Weibo, the Chinese equivalent of Twitter, was filled with sobbing emojis today as Chinese netizens paid tribute to Kobe Bryant’s last NBA game with mournful tweets and nostalgic messages.
Hashtags like “It’s not just a game” (不只是比赛) and “I was alive during the time of Kobe” (我活在科比的时代) have flooded Weibo’s newsfeed, and celebrities, such as Taiwanese pop star Jay Chou and Chinese actor Yifeng Li, are honoring Bryant’s 20-year career with throwback pictures of the time they hung out with the “Black Mamba.”
China’s obsession with the NBA spans decades, which many trace back to 2002 when 7-foot tall Chinese basketball player Yao Ming was drafted by the Houston Rockets. In 2007, over 200 million Chinese people tuned in to one of the most watched NBA games of all time, when Yao Ming faced off another Chinese basketball player, Yi Jianlian, in a match between the Houston Rockets and the Milwaukee Bucks. In comparison, an average of 15.5 million Americans are estimated to watch NBA Finals on T.V.
Though Yao Ming retired in 2011 due to injuries (fun fact: he’s now the celebrity front man for English education company VIPABC), China’s fever for the NBA grew. In 2012, the NBA claimed that its previous three seasons received 9 billion video views on their Chinese website, an increase of 180% from the year prior. Currently, the NBA has more than 30 million followers on its Weibo account.
The numbers behind the NBA’s following in China are so impressive that tech giants like Tencent and ZTE have invested in NBA partnerships to boost marketing. The latter is sponsoring five NBA teams, including the Chicago Bulls and Houston Rockets. In July 2015, Tencent and the NBA extended their five-year partnership, which brings live NBA games and other NBA programming and content to Tencent’s various content platforms, including Qzone, Tencent Video app, Tencent News app, and more.

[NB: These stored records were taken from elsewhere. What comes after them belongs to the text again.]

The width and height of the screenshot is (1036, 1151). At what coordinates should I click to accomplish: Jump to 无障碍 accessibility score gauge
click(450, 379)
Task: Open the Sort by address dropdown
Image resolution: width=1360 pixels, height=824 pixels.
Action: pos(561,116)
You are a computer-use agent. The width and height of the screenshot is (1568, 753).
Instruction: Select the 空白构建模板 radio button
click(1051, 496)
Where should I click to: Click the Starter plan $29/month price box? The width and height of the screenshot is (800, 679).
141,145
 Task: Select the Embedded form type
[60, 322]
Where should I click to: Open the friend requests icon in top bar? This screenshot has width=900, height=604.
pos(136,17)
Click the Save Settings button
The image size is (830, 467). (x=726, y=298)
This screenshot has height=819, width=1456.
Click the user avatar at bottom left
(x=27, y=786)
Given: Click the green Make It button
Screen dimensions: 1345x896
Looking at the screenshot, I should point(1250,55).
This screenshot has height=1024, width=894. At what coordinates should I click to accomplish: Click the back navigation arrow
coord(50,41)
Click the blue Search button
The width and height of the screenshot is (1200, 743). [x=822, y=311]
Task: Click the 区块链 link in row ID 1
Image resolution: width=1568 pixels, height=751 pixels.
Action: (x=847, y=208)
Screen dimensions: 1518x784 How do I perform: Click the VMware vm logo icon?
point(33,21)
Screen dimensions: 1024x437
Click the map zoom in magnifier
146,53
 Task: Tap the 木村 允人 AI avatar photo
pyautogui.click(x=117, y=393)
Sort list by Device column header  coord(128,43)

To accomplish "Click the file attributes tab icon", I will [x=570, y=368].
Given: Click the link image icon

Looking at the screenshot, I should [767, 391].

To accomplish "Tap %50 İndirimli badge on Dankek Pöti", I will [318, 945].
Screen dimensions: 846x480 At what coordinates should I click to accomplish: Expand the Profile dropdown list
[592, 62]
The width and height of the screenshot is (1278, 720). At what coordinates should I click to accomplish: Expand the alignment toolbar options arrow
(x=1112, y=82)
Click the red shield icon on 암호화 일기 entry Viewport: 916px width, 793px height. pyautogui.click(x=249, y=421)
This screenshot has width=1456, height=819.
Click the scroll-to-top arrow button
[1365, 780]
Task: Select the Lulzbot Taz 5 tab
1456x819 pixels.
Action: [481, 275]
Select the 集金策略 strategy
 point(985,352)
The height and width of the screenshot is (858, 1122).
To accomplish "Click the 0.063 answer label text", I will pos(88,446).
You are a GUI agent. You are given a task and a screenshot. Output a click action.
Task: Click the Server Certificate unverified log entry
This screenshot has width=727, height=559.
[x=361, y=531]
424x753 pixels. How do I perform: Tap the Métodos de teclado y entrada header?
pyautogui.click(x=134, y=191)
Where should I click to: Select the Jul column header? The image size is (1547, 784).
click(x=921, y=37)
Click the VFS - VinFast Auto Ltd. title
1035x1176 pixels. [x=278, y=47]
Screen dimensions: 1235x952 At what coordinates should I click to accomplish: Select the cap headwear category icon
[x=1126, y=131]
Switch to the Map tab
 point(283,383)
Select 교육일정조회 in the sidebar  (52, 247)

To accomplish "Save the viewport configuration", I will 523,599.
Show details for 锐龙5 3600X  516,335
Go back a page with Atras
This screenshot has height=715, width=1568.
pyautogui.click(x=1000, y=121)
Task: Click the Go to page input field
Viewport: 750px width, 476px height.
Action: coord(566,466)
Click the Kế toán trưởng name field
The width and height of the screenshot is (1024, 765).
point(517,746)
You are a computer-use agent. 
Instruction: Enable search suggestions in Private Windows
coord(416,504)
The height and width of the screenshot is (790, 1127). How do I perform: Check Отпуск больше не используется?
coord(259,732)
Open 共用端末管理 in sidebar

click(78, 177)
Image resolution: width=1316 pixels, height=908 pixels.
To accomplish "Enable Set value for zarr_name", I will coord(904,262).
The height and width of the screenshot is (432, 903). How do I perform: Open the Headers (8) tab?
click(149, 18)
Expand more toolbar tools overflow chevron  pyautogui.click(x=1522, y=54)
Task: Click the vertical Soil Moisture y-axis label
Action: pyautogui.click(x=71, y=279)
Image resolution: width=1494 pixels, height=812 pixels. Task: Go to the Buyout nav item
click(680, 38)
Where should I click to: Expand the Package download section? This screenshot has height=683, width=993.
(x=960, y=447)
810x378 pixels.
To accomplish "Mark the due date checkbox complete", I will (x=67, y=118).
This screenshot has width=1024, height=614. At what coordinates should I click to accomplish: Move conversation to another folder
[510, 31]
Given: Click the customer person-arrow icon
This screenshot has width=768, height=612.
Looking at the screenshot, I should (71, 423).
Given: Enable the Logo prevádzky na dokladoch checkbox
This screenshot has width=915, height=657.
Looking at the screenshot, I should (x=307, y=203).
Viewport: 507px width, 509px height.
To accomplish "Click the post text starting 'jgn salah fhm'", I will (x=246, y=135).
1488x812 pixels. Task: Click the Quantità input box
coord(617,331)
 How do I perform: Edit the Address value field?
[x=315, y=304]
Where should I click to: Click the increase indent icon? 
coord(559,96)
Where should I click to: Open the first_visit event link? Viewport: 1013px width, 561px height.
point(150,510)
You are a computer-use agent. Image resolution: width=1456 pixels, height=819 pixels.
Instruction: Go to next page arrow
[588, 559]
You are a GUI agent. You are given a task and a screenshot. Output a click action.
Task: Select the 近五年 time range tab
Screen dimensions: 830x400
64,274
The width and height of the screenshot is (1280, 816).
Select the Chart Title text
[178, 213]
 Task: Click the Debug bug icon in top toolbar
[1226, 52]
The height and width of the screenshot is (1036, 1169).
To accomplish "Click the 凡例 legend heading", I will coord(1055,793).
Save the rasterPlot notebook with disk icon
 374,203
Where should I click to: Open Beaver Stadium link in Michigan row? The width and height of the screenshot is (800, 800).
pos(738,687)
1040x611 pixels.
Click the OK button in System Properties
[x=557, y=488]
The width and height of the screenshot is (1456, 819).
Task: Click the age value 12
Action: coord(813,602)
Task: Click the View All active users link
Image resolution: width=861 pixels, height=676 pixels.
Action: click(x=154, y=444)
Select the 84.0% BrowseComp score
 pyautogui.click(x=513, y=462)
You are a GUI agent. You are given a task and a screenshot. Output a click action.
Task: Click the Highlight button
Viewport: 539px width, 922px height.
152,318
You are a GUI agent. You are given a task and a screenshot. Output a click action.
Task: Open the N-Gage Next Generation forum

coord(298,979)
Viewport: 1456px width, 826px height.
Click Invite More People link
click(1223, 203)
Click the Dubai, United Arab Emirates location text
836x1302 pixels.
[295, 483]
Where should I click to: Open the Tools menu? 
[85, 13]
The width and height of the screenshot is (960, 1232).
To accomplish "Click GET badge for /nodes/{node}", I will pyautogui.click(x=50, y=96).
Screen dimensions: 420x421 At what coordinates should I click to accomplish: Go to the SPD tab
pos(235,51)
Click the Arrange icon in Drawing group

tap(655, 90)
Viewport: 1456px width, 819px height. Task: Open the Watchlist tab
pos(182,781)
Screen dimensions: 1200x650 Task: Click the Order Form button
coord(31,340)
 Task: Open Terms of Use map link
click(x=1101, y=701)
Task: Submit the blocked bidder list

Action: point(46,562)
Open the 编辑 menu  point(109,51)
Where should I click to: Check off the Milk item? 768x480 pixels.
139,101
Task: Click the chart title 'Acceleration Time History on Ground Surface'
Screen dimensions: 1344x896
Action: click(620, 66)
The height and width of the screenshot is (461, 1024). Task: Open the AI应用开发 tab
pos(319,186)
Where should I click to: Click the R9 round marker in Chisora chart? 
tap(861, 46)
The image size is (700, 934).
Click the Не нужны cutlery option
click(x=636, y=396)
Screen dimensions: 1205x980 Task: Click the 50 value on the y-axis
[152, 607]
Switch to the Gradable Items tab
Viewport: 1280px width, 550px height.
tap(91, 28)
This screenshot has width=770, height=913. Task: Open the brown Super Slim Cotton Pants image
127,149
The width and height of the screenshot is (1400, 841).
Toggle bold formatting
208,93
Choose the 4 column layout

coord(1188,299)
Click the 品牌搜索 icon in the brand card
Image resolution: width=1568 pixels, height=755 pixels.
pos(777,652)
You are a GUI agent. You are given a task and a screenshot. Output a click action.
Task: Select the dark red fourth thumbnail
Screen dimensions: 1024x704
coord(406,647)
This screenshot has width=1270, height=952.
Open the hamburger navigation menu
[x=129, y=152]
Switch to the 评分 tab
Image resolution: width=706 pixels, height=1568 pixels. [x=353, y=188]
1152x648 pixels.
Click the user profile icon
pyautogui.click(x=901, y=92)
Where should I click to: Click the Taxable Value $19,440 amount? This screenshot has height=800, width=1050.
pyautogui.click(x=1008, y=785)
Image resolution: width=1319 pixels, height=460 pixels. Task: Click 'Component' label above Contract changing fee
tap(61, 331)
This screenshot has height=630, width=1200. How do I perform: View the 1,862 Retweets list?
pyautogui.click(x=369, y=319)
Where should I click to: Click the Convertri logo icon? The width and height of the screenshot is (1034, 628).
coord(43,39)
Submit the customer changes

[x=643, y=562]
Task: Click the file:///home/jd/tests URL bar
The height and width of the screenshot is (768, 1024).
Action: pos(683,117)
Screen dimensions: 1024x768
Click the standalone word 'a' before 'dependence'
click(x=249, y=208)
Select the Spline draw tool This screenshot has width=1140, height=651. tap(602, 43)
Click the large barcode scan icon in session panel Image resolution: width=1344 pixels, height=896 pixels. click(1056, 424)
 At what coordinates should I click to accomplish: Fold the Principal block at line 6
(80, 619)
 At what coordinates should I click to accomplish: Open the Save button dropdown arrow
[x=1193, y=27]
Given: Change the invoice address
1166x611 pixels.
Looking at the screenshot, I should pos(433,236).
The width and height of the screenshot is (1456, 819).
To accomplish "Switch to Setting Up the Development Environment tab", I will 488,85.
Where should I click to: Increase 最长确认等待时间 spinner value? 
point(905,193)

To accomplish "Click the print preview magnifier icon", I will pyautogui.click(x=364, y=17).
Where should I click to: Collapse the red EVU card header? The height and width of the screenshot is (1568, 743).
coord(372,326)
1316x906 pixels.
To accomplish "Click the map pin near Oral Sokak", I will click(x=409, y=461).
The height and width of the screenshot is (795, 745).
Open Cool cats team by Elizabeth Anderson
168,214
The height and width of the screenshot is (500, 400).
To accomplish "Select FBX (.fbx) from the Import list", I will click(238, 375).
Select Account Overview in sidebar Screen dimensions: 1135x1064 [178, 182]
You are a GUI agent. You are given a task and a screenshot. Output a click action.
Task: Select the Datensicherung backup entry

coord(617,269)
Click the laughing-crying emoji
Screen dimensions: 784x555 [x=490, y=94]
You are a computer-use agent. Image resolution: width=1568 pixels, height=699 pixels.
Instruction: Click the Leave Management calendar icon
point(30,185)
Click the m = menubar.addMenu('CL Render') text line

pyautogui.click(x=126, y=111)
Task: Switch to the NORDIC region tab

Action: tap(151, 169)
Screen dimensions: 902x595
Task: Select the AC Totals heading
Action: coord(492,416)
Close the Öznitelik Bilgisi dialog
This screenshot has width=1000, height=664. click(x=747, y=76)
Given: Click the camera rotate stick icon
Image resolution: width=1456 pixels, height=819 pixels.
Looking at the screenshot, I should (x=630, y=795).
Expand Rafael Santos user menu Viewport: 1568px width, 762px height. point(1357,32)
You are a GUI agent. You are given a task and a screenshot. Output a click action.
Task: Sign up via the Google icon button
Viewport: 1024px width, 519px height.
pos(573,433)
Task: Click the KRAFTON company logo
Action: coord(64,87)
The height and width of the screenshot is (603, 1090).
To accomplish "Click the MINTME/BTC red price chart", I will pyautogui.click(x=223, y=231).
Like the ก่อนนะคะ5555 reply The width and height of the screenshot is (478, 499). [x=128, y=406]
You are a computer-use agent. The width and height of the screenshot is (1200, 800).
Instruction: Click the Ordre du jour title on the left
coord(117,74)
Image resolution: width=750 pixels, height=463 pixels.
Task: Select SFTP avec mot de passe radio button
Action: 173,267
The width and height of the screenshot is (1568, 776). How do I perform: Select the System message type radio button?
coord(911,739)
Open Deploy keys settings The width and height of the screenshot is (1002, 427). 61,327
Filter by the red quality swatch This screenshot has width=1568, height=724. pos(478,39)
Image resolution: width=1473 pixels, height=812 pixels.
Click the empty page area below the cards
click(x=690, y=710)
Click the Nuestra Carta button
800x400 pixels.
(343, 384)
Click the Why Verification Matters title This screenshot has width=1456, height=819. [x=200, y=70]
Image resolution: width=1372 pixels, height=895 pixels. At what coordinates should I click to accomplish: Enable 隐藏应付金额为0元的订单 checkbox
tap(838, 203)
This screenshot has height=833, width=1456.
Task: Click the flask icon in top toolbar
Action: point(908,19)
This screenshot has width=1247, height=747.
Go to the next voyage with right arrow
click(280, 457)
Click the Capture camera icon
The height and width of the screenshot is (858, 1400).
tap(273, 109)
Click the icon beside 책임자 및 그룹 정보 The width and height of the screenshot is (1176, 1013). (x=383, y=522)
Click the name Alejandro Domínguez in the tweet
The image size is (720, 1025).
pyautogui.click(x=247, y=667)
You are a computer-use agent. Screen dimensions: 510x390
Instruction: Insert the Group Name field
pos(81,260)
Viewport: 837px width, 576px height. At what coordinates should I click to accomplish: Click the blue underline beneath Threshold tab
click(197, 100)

It’s a sad day for Kobe Bryant fans in China, who call the basketball star by various nicknames, including “Old Kobe” (老科), “My Kobe” (我科), or even “snail shell” (蜗壳), which is a homonym of “My Kobe.” Though other NBA players, like Vince Carter and Tracy McGrady, are just as loved and worshiped by Chinese NBA fans, for many, Kobe Bryant’s departure from the professional basketball signals “the end of their youth.”